Despite these advantages, microcontrollers still have some limitations compared to PLCs, which is why PLCs are favored in many automation industries:
Reliability and robustness
PLC is designed to operate in harsh industrial environments and can withstand temperature changes, humidity, electrical noise, and vibration. They are manufactured using industrial grade components and have higher reliability and longer lifespan compared to microcontrollers.
Real time operation
PLC has been optimized specifically for real-time control and monitoring tasks. They have dedicated hardware and firmware that can quickly and accurately execute logic, making them an ideal choice for time critical automation processes.
I/O Scalability
PLC provides various input/output (I/O) modules that can be easily expanded and expanded to meet different automation needs. This flexibility makes it suitable for both small and large industrial applications.
Standardization
PLC follows industry standards such as IEC 61131-3 and can provide a unified programming environment.
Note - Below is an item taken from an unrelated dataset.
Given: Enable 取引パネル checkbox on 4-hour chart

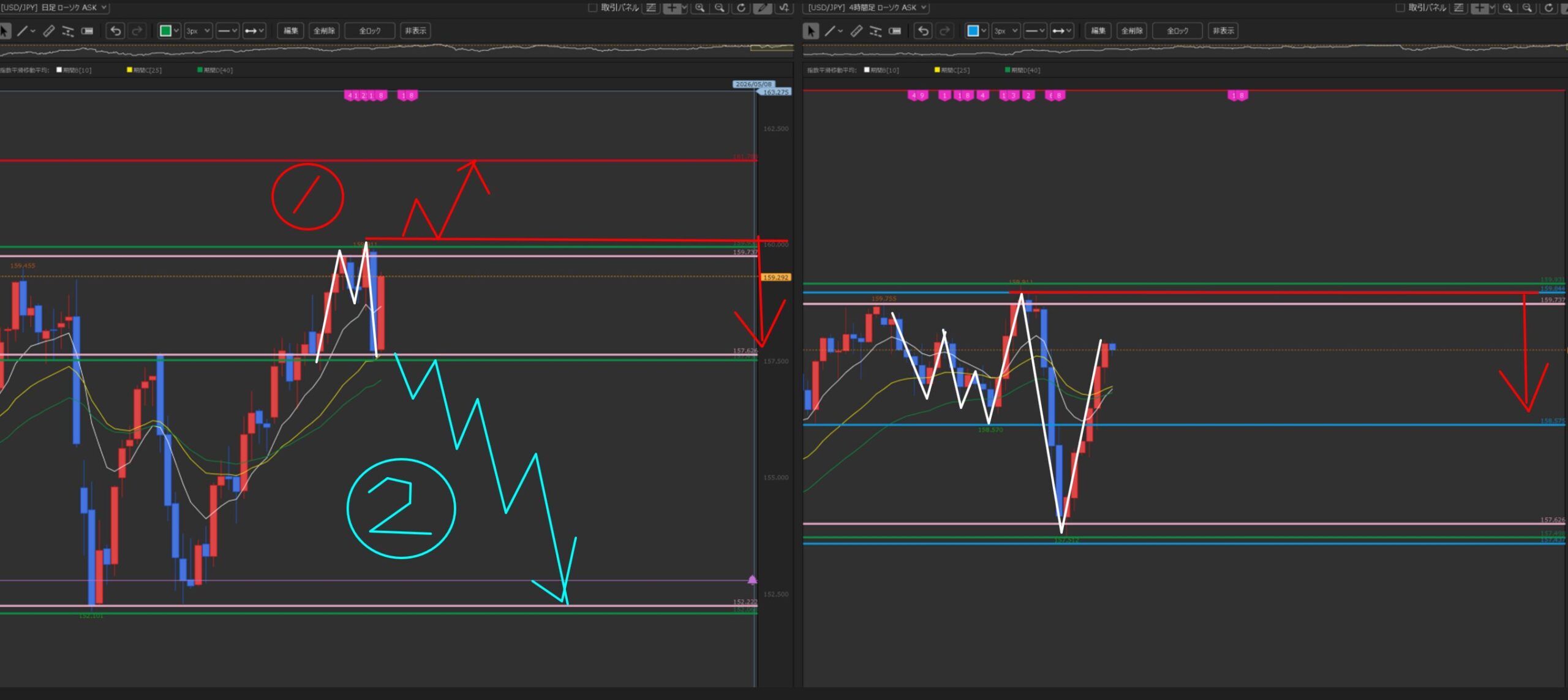Looking at the screenshot, I should point(1400,8).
This standardization ensures compatibility, consistency, and ease of programming between different PLC brands and models.
User friendly programming
PLC programming is typically done using ladder logic or other graphical programming languages, which are easier for control engineers and technicians to understand and maintain. This simplicity helps to shorten learning time and accelerate the development speed of automated applications.
Built in communication protocol
PLC comes with built-in communication protocols such as Modbus, Profibus, Ethernet/IP, etc., which can be seamlessly integrated with other industrial equipment such as human-machine interface (HMI), SCADA system, and distributed control system (DCS).
Security function
PLCs typically include built-in safety features such as watchdog timers, redundancy, and secure memory storage. These security measures are crucial for ensuring the reliable and safe operation of critical automation systems.